→ Work task:
Starting with the line that contains "You are a computer-use" and stopping after the line that contains "Instruction: Click the Reports bar chart icon", return each line below exactly as written, with no others.

→ Records for this exercise:
+++++

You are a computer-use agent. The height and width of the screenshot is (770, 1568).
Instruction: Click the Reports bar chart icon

+++++

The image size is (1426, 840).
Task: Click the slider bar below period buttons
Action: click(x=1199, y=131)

+++++

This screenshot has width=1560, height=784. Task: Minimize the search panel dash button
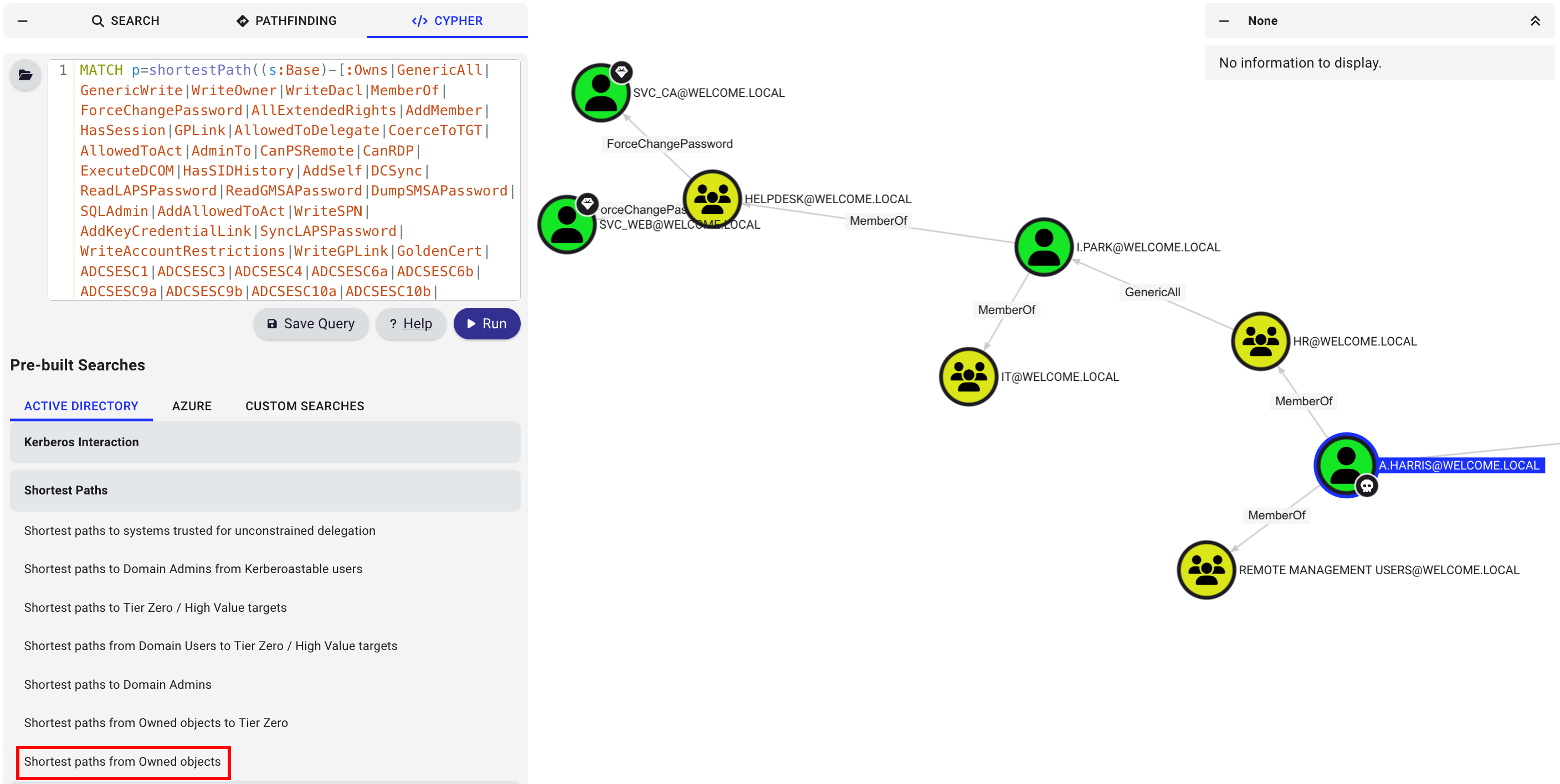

+++++

→ Answer to this problem:
You are a computer-use agent. The height and width of the screenshot is (770, 1568).
Instruction: Click the Reports bar chart icon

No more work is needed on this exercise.